Shareholder Activism Update

Rejected by Apple and SEC!

Months ago, we submitted a proposal to Apple Inc. and have been speaking with their lead attorney. Our proposal was asking them to have some public disclosure on how they handle climate control at their 400 retail locations throughout the world. More specifically, it was asking about their policy when it comes to keeping their doors closed while air-conditioning is in use—a topic that Sustainvester Dale Wannen found a “pet peeve” due to wasted energy just to entice new customers. Well, the SEC sided with Apple on this argument stating this was already “substantially implemented”. Apple does in fact have an internal document for employees, but I was asking for a public document that all shareholders could see. We tried. Perhaps next time one walks passed that cold air coming out of a retail store, please keep shareholder advocacy in mind and think about filing your very own proposal.

On top of this rejected proposal, we have submitted proposals to Dunkin Brands (asking them to report on environmental effect of K-Cup pods) and insurance company Anthem Blue Cross (asking them to issue a sustainability report) this quarter as well. Considering 81% of S&P500 companies issue a sustainability report, Anthem is clearly a laggard and we felt the need to address the situation. Stay tuned!

81% of S&P 500
companies now issue
a sustainability
report. This compares
to just 20% in 2011.

Exxon Caving?
All it took was 62% of Exxon’s shareholders for them to listen. Under pressure from investors, prosecutors and global regulators, ExxonMobil Corp. agreed in December to strengthen its disclosure of the risks its core oil business faces from climate change and from government efforts to rein in carbon dioxide emissions from fossil fuels. Specifically, Exxon dropped its opposition to a shareholder proposal filed Nov. 28 by New York’s state pension fund.
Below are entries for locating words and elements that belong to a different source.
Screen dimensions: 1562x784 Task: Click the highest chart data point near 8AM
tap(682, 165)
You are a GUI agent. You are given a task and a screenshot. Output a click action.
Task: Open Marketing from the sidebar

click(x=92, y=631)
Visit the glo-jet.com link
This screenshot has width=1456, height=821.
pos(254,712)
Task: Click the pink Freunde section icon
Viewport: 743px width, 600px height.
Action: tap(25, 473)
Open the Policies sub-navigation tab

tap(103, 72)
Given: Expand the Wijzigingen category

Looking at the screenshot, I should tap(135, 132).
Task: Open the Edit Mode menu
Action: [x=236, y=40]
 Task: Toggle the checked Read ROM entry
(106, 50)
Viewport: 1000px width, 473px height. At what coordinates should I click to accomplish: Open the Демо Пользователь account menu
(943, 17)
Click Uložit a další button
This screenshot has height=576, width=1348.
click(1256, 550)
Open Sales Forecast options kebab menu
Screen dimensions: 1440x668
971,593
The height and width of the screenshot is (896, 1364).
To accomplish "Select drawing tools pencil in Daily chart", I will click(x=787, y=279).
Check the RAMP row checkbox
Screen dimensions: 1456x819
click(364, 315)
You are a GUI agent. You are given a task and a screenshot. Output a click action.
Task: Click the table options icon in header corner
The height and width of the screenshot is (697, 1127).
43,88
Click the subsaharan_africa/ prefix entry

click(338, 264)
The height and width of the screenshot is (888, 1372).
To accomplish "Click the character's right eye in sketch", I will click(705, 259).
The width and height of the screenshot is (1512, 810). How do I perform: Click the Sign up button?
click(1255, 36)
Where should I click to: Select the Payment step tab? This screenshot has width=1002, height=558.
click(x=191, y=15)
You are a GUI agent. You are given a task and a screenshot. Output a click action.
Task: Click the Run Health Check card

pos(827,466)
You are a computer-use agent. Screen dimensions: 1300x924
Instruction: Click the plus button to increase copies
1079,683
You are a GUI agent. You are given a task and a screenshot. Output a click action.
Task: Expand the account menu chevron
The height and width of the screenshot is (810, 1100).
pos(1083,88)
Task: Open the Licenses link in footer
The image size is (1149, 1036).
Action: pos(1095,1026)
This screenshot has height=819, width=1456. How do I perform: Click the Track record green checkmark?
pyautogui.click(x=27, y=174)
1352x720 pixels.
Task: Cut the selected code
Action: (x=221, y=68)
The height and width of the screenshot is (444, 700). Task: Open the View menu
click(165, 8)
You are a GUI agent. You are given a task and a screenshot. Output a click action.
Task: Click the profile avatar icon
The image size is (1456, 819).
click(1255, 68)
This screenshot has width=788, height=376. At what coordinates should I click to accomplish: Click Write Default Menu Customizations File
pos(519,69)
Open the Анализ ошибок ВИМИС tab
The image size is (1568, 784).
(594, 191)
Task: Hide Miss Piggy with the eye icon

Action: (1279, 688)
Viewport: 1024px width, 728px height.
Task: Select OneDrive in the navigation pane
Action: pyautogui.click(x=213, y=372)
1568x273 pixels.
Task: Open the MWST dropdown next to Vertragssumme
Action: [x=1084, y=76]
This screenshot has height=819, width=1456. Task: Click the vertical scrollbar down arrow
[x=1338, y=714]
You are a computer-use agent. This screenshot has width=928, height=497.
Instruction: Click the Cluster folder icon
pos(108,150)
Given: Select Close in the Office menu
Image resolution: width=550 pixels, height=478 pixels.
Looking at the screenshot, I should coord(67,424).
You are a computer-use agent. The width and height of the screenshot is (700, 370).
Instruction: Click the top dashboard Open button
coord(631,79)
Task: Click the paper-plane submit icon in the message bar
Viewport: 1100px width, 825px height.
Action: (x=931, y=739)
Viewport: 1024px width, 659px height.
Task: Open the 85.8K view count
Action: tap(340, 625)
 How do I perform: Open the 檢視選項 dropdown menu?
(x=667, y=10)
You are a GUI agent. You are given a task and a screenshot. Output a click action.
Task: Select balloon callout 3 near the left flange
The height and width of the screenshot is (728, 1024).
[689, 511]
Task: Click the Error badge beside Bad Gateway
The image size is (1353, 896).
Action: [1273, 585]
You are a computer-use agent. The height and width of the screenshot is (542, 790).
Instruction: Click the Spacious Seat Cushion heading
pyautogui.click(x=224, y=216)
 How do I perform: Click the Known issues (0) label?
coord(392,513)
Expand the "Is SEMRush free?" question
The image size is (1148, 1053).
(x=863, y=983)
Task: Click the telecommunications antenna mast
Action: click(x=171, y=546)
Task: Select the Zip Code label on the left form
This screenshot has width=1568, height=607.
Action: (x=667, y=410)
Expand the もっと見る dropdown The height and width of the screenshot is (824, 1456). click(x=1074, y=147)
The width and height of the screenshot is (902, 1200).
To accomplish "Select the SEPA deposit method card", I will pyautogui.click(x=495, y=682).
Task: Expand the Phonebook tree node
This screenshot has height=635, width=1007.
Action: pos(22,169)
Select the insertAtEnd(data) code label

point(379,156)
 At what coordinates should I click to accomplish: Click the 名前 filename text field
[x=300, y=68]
The proposal asked Exxon to analyze how the Paris goal of keeping global temperature rise below 2 degrees Celsius compared to pre-industrial levels will affect its business and to assess the financial risks associated with that 2-degree scenario. In a one-paragraph filing to the Securities and Exchange Commission, the oil giant said it would stop resisting motions filed by dissident shareholders seeking this kind of risk disclosure. Now, because New York has withdrawn their shareholder proposal, we can only wait and see how Exxon responds with action.